#### [Istruzioni]
1 – Riassumi in due frasi il testo su Salman Khan.
2 – Trascrivi fedelmente il testo su Salman Khan, da "Buone idee per" fino a "della Khan Academy.".
3 – Nel testo su Salman Khan, quale editore ha pubblicato l'edizione italiana del libro?

#### [Estratto del documento]
-=-=-
Buone idee per #labuonascuola – L’esperienza di Salman Khan
I cittadini italiani sono chiamati a un vero appello del Governo: fateci proposte, progetti, piani, idee innovative. Ma l'Italia "non è un'isola", parafrasando Thomas Merton e John Donne, tendere l'orecchio al cambiamento in atto intorno a noi è un esercizio persino troppo facile. Tra le posizioni più originali sull'Education, è di grande attualità quella di Salman Khan, fondatore della Khan Academy.
Khan, nel 2012, ha pubblicato The One World Schoolhouse: Education Reimagined, l'edizione italiana del libro uscita l'anno scorso (Corbaccio editore) ha un titolo con certamente meno appeal, La scuola in rete, e soprattutto della scuola in rete nel testo si parla poco.
-=-=-
#### [Dati]
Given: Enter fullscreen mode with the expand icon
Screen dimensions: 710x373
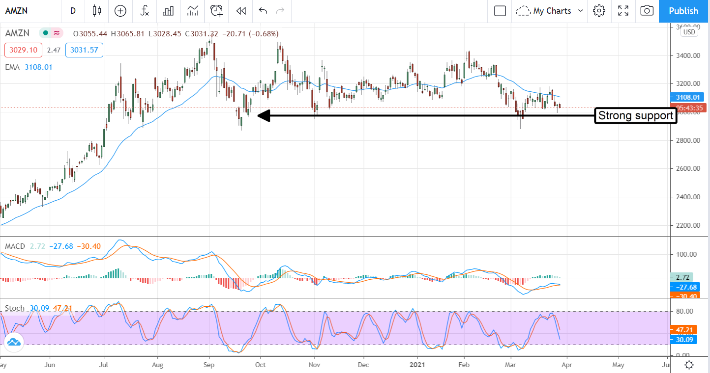Looking at the screenshot, I should [x=623, y=11].
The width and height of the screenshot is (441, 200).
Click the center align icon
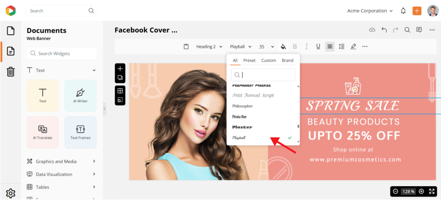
-=-=-
#### [Soluzioni]
1 – Il Governo chiede ai cittadini italiani proposte, progetti e idee innovative, e tra le posizioni più originali sull'educazione spicca quella di Salman Khan, fondatore della Khan Academy. Nel 2012 Khan ha pubblicato The One World Schoolhouse: Education Reimagined, uscito in Italia con il titolo La scuola in rete, anche se nel libro si parla poco di scuola in rete.

2 –
Buone idee per #labuonascuola – L’esperienza di Salman Khan
I cittadini italiani sono chiamati a un vero appello del Governo: fateci proposte, progetti, piani, idee innovative. Ma l'Italia "non è un'isola", parafrasando Thomas Merton e John Donne, tendere l'orecchio al cambiamento in atto intorno a noi è un esercizio persino troppo facile. Tra le posizioni più originali sull'Education, è di grande attualità quella di Salman Khan, fondatore della Khan Academy.

3 – Corbaccio.